MATERIAL PROVIDED —
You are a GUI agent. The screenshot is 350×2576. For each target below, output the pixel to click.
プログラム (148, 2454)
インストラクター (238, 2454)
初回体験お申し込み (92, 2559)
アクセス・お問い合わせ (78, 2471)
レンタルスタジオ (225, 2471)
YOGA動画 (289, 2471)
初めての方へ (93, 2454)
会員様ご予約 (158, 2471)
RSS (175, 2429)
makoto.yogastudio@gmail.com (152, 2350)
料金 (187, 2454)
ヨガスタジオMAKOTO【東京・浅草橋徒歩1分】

PROBLEM DESCRIPTION — Pull out every line of the items above that contains the string "below".

RESPONSE TO THE TASK —
You are a GUI agent. The screenshot is 350×2576. For each target below, output the pixel to click.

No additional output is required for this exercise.